● **What needs to be done**: The answer is every line in the data below that contains the word "computer".

......

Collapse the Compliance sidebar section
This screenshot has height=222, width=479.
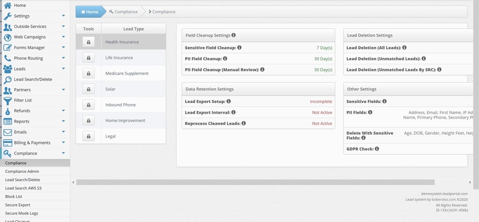click(63, 153)
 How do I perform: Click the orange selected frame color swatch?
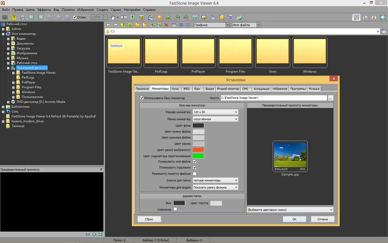[x=199, y=150]
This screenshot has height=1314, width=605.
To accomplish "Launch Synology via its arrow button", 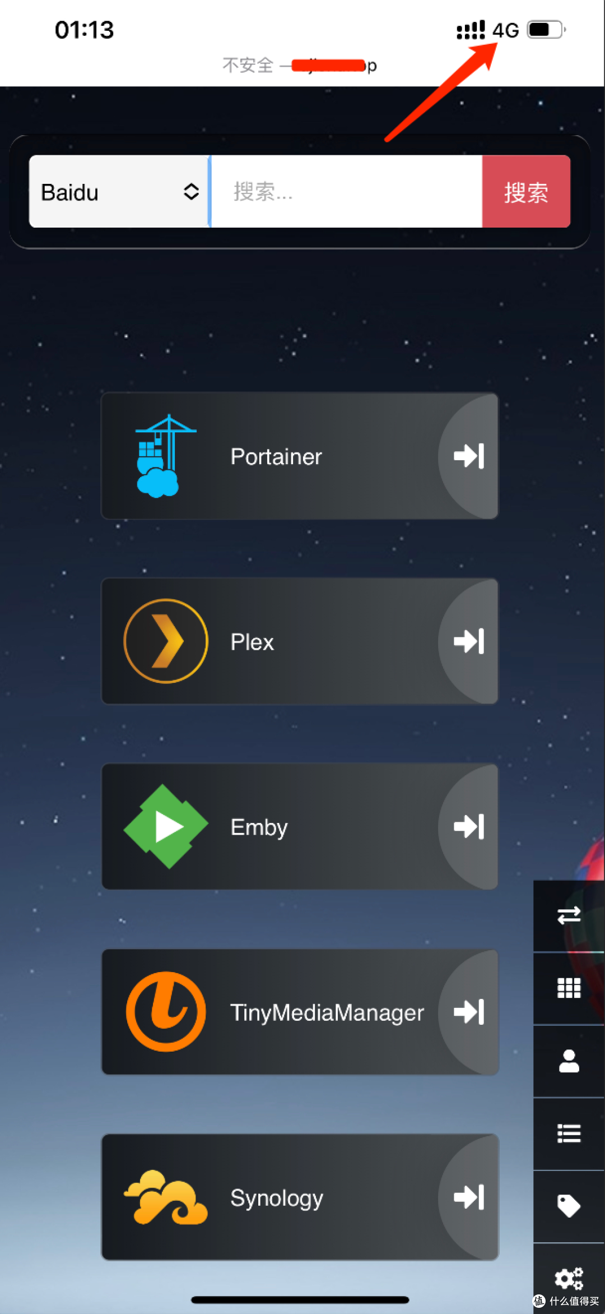I will 468,1197.
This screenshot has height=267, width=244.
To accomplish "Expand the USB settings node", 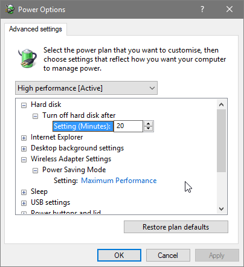I will click(x=24, y=203).
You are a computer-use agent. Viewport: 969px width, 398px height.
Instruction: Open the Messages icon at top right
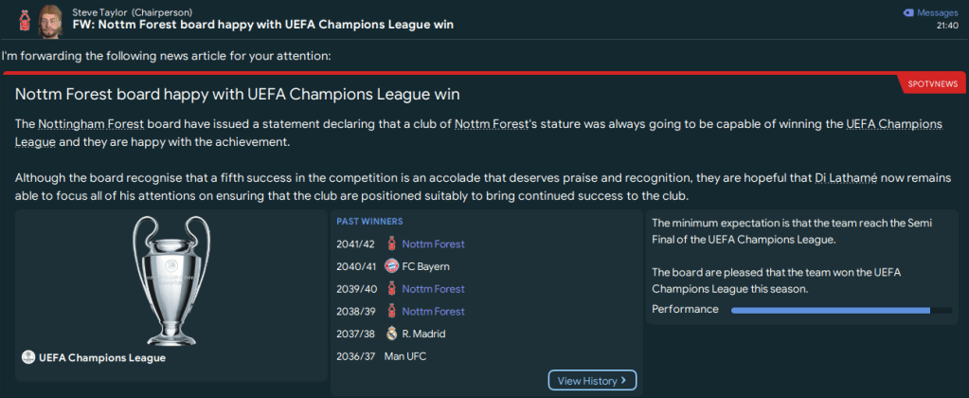pos(911,12)
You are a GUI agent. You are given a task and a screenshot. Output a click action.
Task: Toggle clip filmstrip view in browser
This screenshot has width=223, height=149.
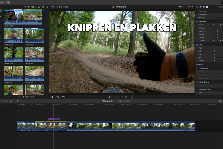coord(39,7)
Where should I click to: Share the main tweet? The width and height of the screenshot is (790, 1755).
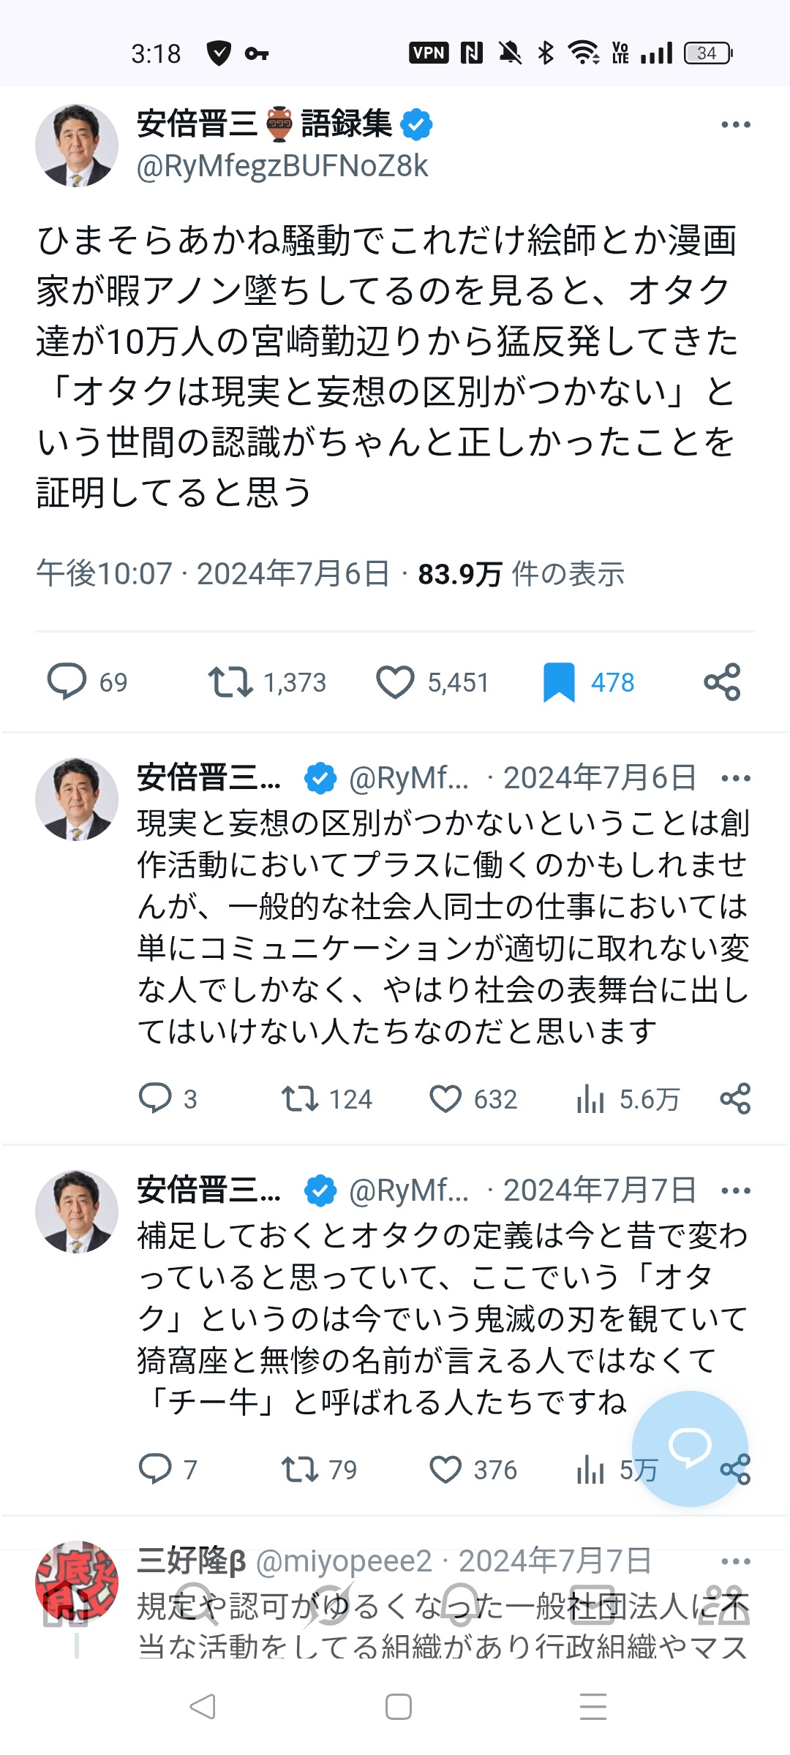click(722, 682)
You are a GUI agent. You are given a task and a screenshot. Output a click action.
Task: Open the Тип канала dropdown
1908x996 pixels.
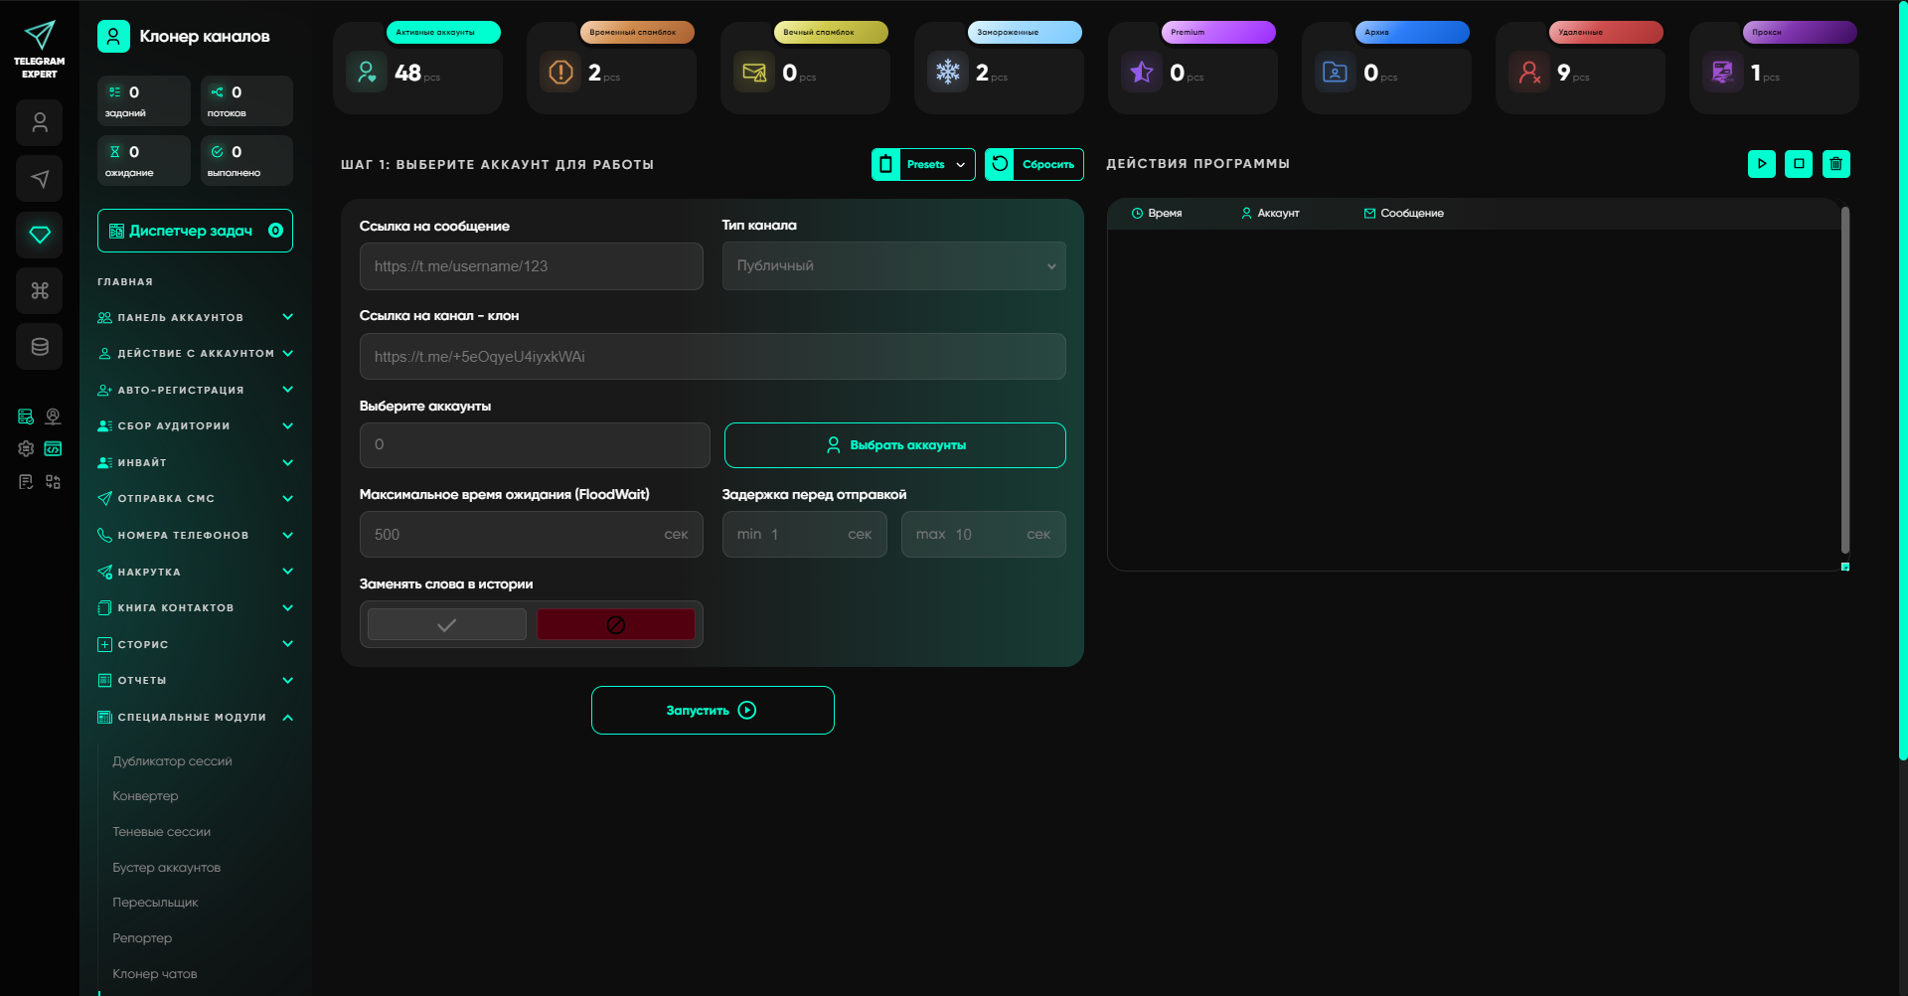(x=893, y=266)
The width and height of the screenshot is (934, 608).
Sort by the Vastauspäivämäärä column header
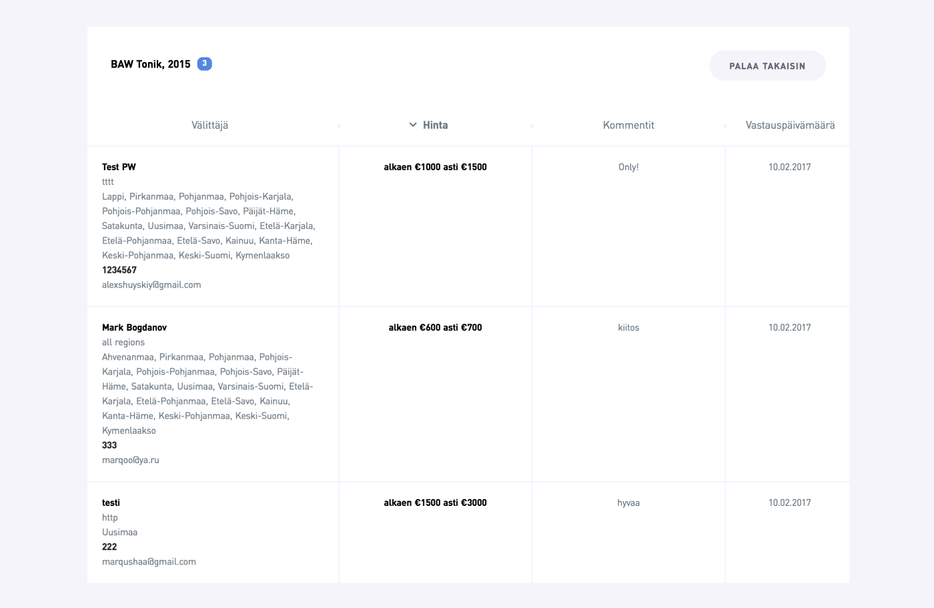pos(790,125)
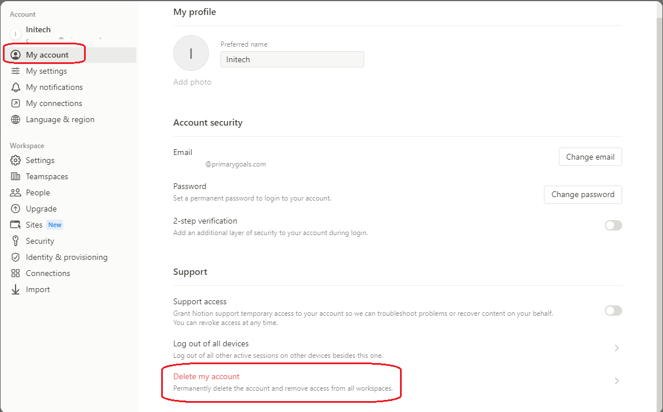Open My settings via the sliders icon
The width and height of the screenshot is (663, 412).
16,70
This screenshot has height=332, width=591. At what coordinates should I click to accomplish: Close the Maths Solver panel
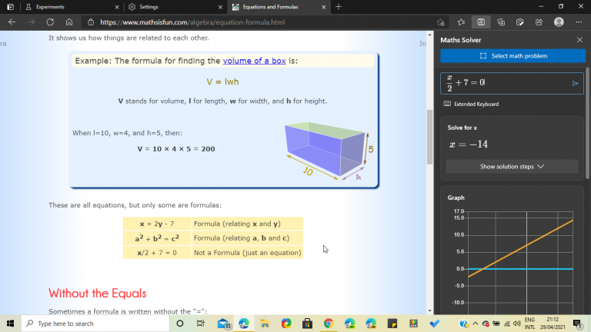579,39
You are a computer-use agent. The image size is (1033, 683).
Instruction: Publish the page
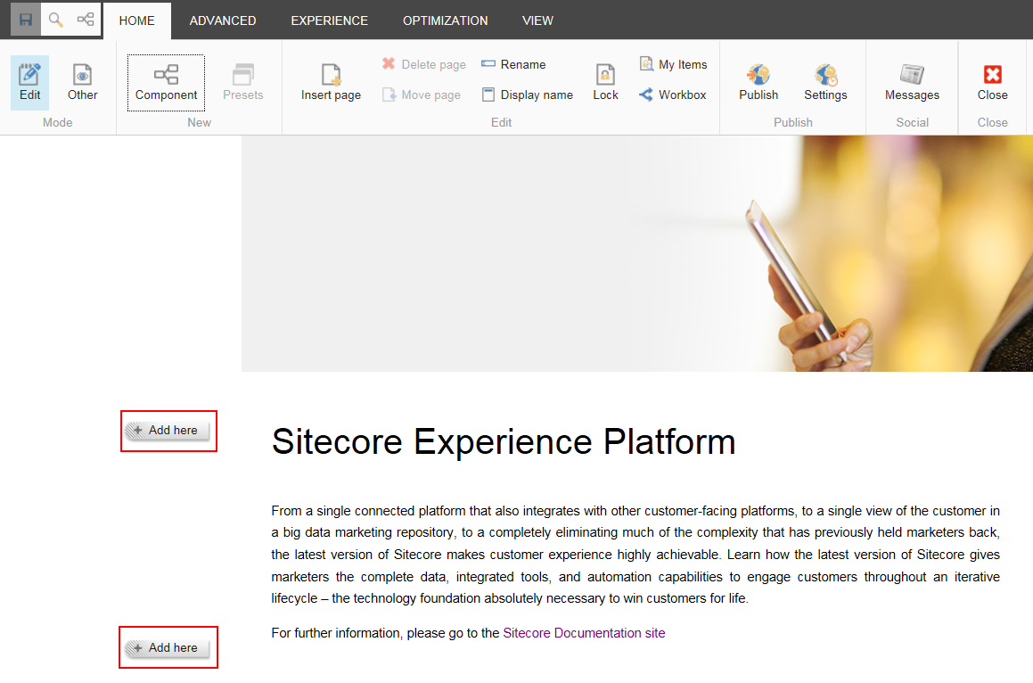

......

● **Task output**:
You are a computer-use agent. Viewport: 969px width, 398px height.
You are a computer-use agent. The image size is (1033, 683).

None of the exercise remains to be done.